Cross-Encoder

Cross-Encoder Encoder Ranking Reranking Pairwise Needs-Review

What it is

A cross-encoder (interaction-based ranker) jointly encodes a query and document pair as a single input, producing a relevance score. Unlike bi-encoders which map queries and documents to separate embeddings, cross-encoders can capture fine-grained query-document interactions, resulting in more accurate but computationally expensive ranking.

[illustrate: Query and document concatenated; flowing through single encoder network; output relevance score (0–1)]

How it works

Input preparation:
- Concatenate query and document: [CLS] query [SEP] document [SEP]
- Tokenize and embed
Encoding:
- Pass through transformer encoder (e.g., BERT)
- Extract [CLS] token representation
Scoring:
- Pass [CLS] through classification head (linear layer)
- Output relevance score: 0–1 or ranking score
Usage in retrieval:
- First stage: retrieve top-100 candidates with bi-encoder or BM25
- Second stage: re-rank top-100 with cross-encoder
- Return reranked top-k

Example

# First stage: BM25 or bi-encoder retrieves candidates
candidates = ["doc_1", "doc_2", ..., "doc_100"]

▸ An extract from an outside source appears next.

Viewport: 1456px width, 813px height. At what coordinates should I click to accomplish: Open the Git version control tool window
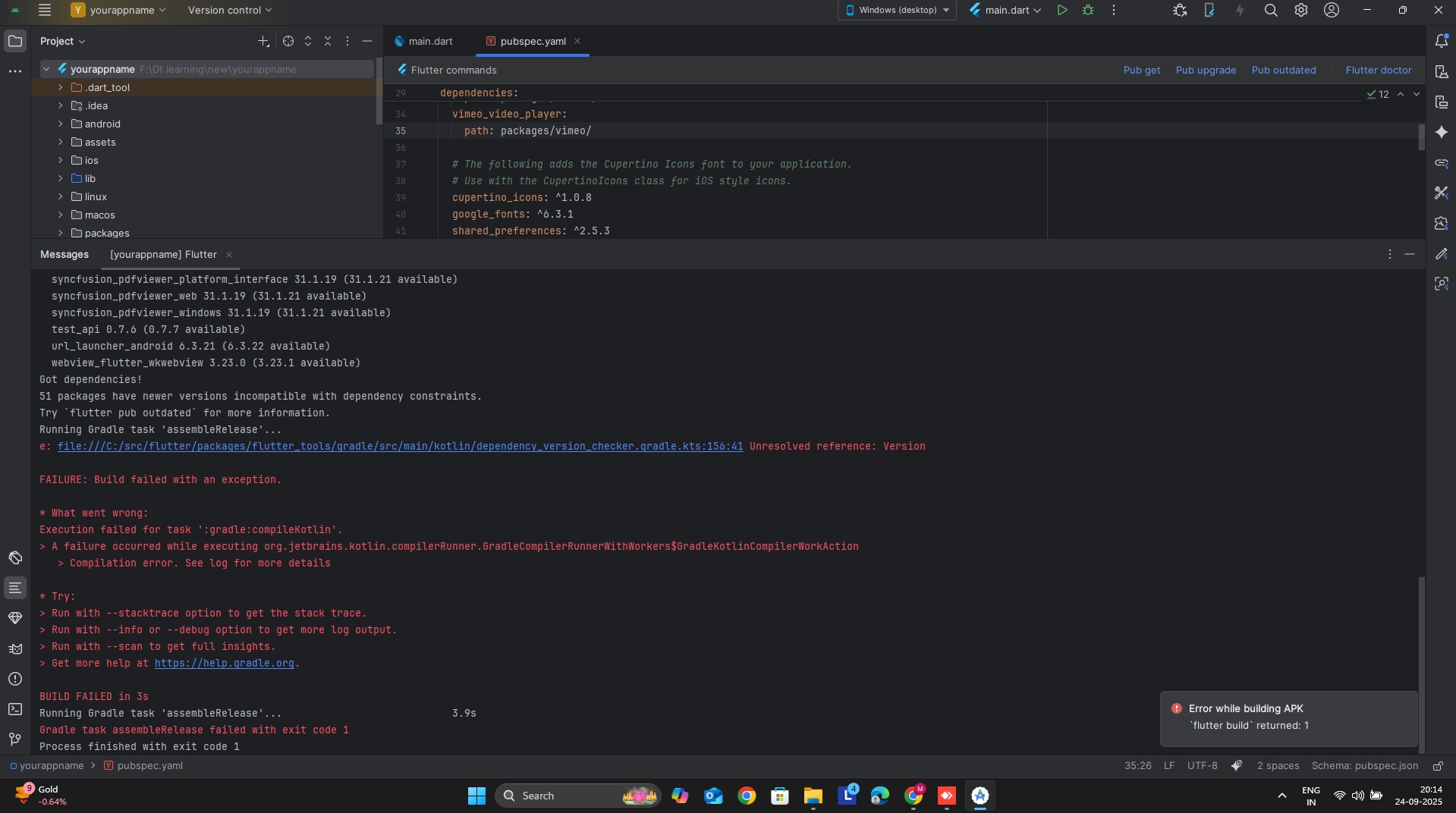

# Second stage: rerank with cross-encoder
for doc in candidates:
    score = cross_encoder("What is machine learning?", doc)
    # score ~ 0.85 indicates high relevance

# Reorder by cross-encoder scores
ranked = sort(candidates, key=score, reverse=True)

Variants and history

Cross-encoders emerged in NLP for sentence pair classification (BERT fine-tuning). MS MARCO Passage Ranking (2019) popularized cross-encoders for ranking. MonoBERT and MonoT5 demonstrated that reranking with cross-encoders significantly improves dense retrieval. Modern variants include efficient cross-encoders (DistilBERT), multi-stage cascades, and learned combination with first-stage signals.

When to use it

Use cross-encoders when:

You have a small candidate set to rerank (50–500 docs)
Ranking accuracy is more important than speed
Query-document interactions are complex or subtle
Computational budget allows 10–100ms per query
Combining first-stage retrieval (BM25, dense) with second-stage reranking

Cross-encoders are slower than bi-encoders (must encode query per candidate) but more accurate. Standard practice: retrieve 100–1000 with first stage, rerank top-100 with cross-encoder.